(What is required) Repeat every entry word for word; omit all pictures.

(Source records)
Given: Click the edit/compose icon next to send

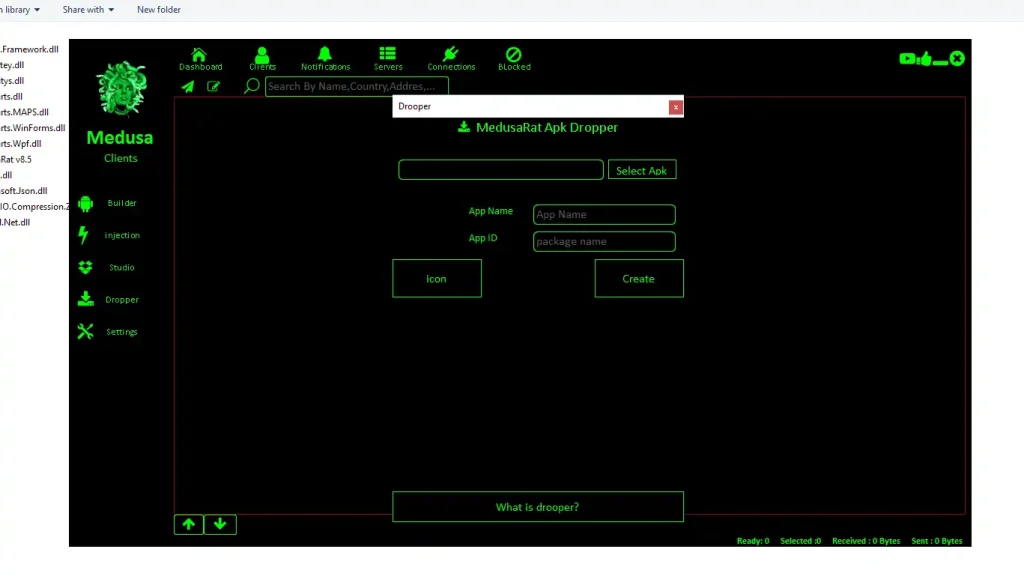Looking at the screenshot, I should tap(214, 86).
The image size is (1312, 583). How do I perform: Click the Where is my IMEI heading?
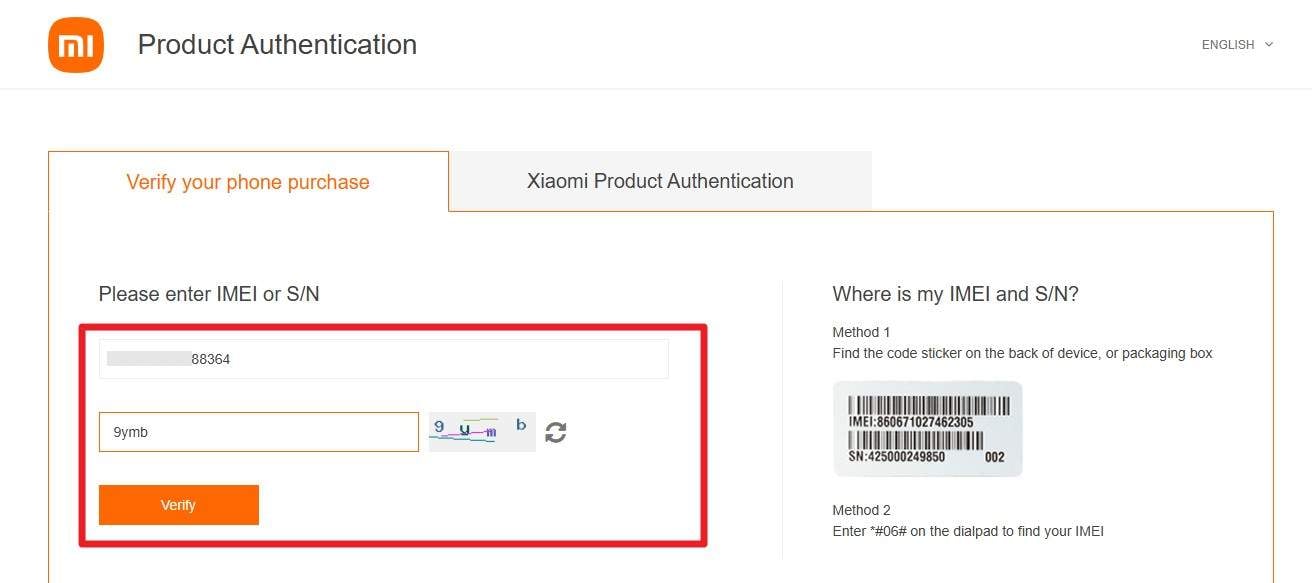click(955, 293)
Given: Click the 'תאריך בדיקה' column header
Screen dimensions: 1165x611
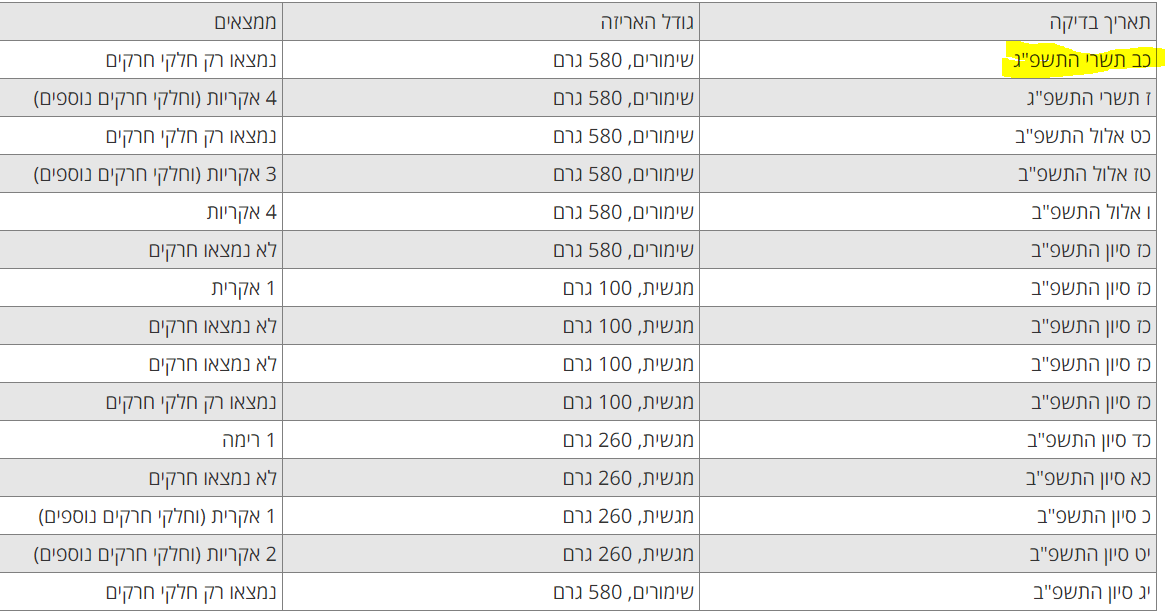Looking at the screenshot, I should click(1102, 22).
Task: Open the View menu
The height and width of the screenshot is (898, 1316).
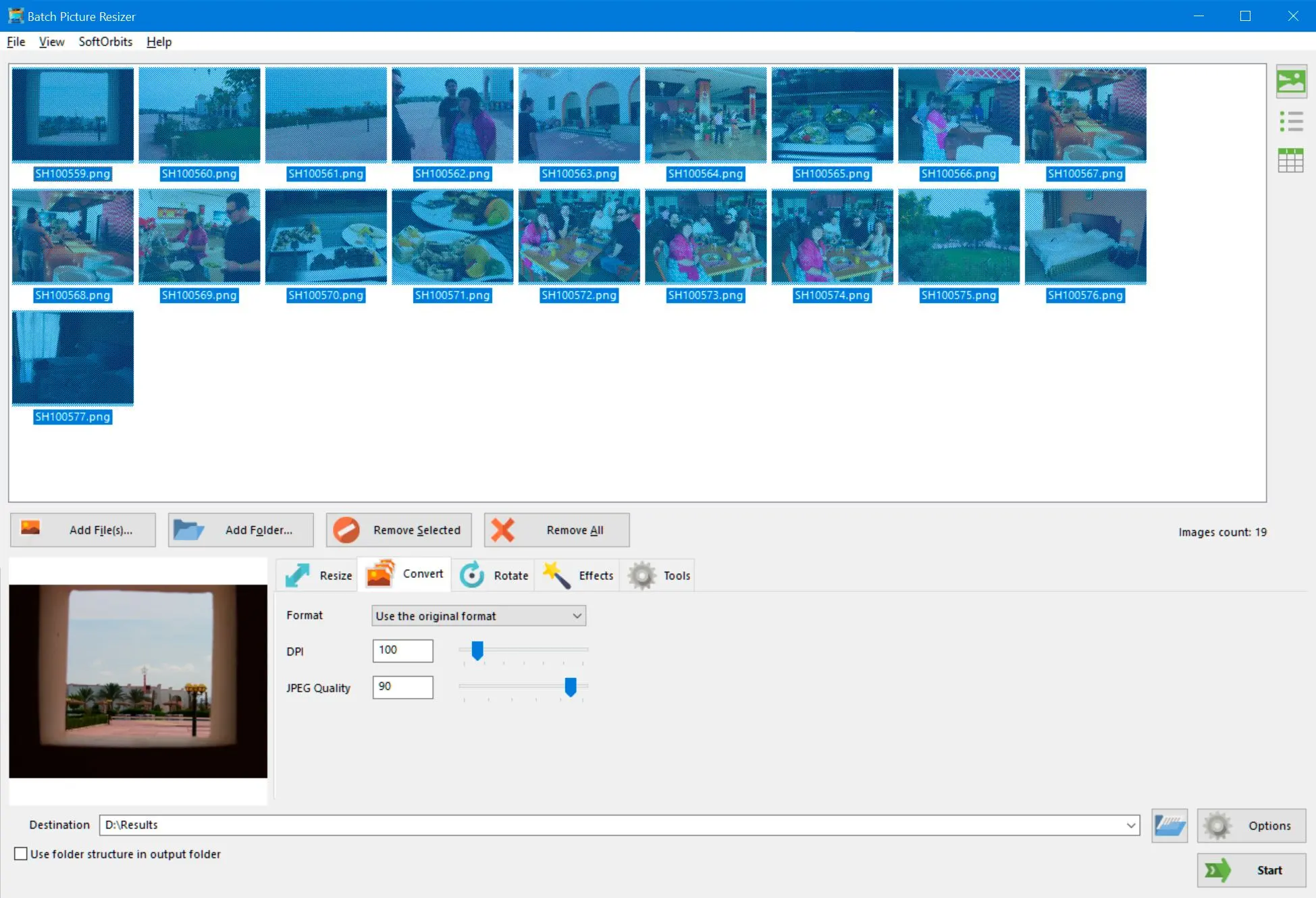Action: 50,41
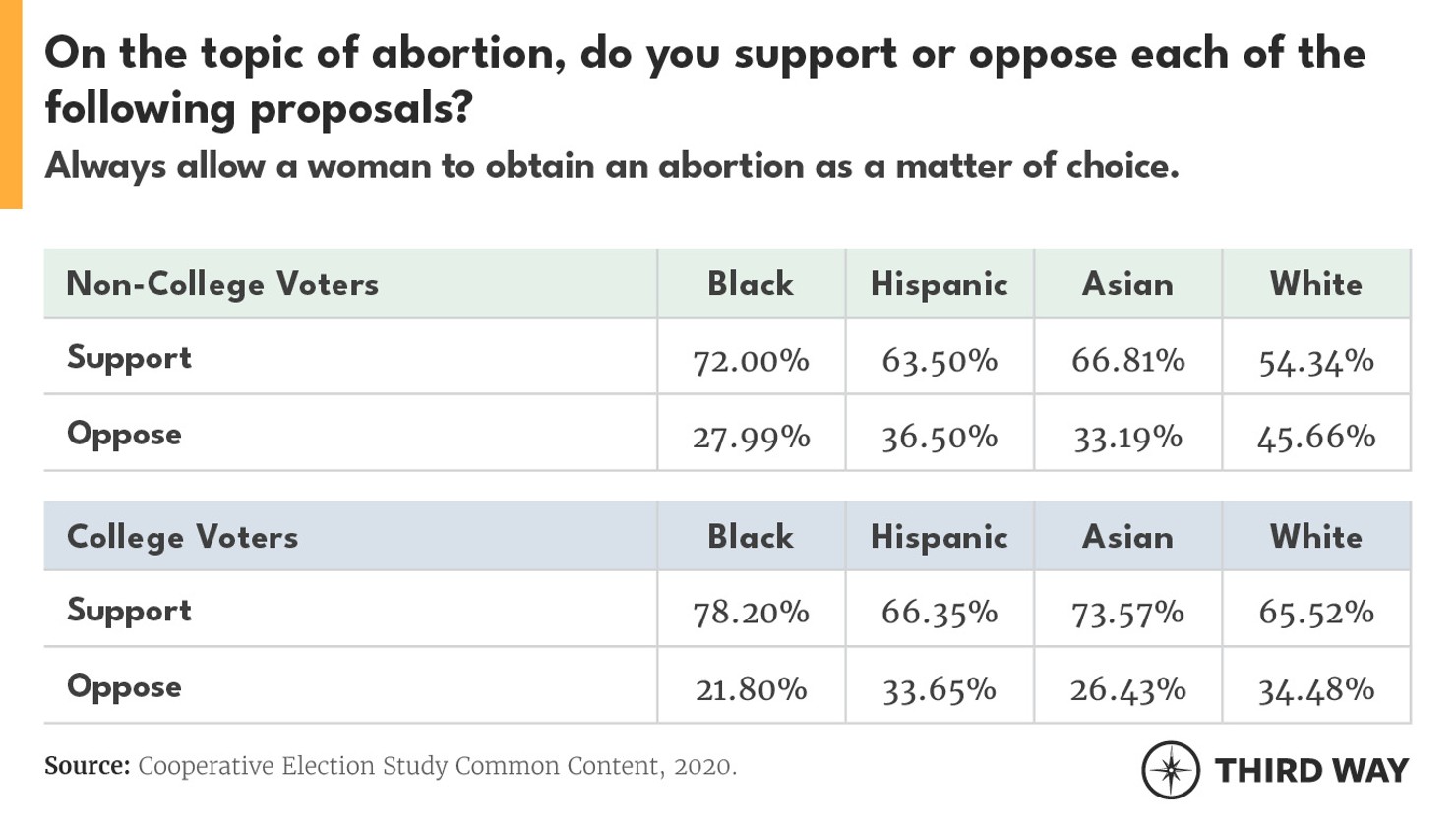Image resolution: width=1456 pixels, height=826 pixels.
Task: Click the 'Always allow a woman' subtitle
Action: coord(611,166)
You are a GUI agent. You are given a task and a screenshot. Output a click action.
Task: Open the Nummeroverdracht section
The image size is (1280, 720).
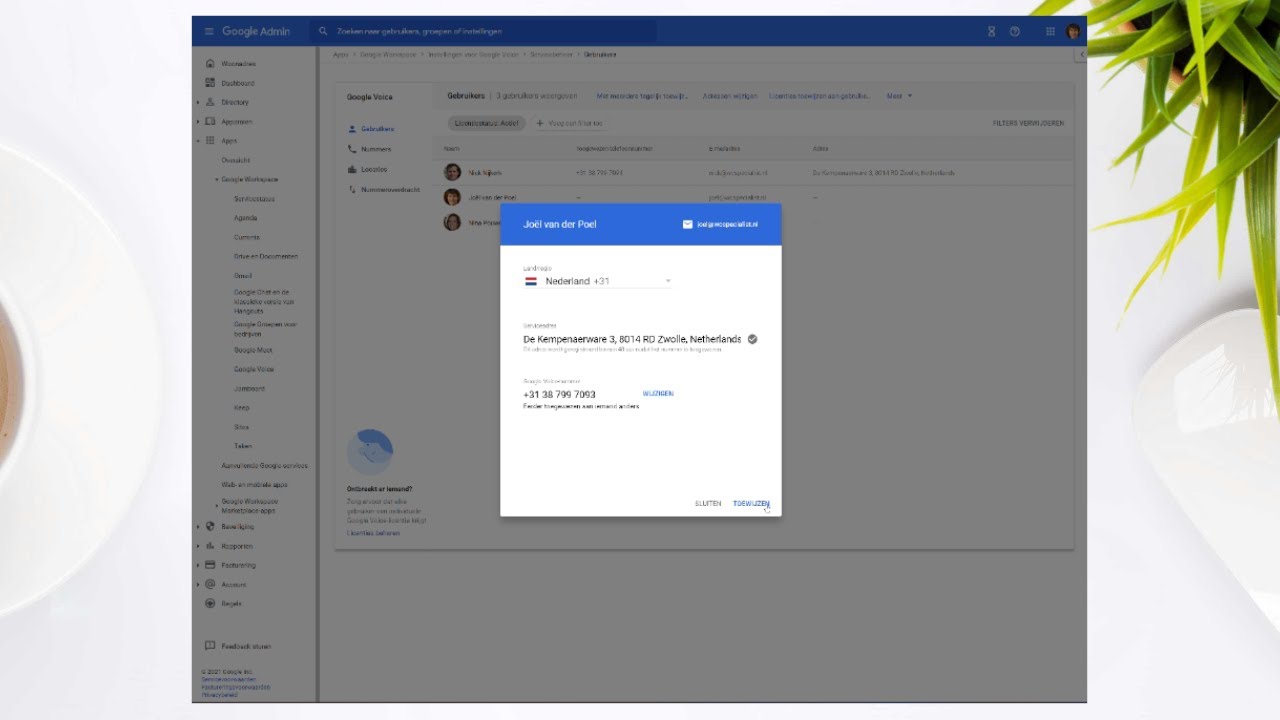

(Output for this exercise)
Given: Click the edit/compose icon next to send

Looking at the screenshot, I should tap(214, 86).
The image size is (1312, 583). How do I perform: Click the Where is my IMEI heading?
click(955, 293)
Given: Click the 'תאריך בדיקה' column header
Screen dimensions: 1165x611
Looking at the screenshot, I should click(1102, 22).
Task: Open the View menu
The height and width of the screenshot is (898, 1316).
Action: 50,41
Image resolution: width=1456 pixels, height=826 pixels.
Task: Click the 'Always allow a woman' subtitle
Action: coord(611,166)
You are a GUI agent. You are given a task and a screenshot. Output a click action.
Task: Open the Nummeroverdracht section
The image size is (1280, 720).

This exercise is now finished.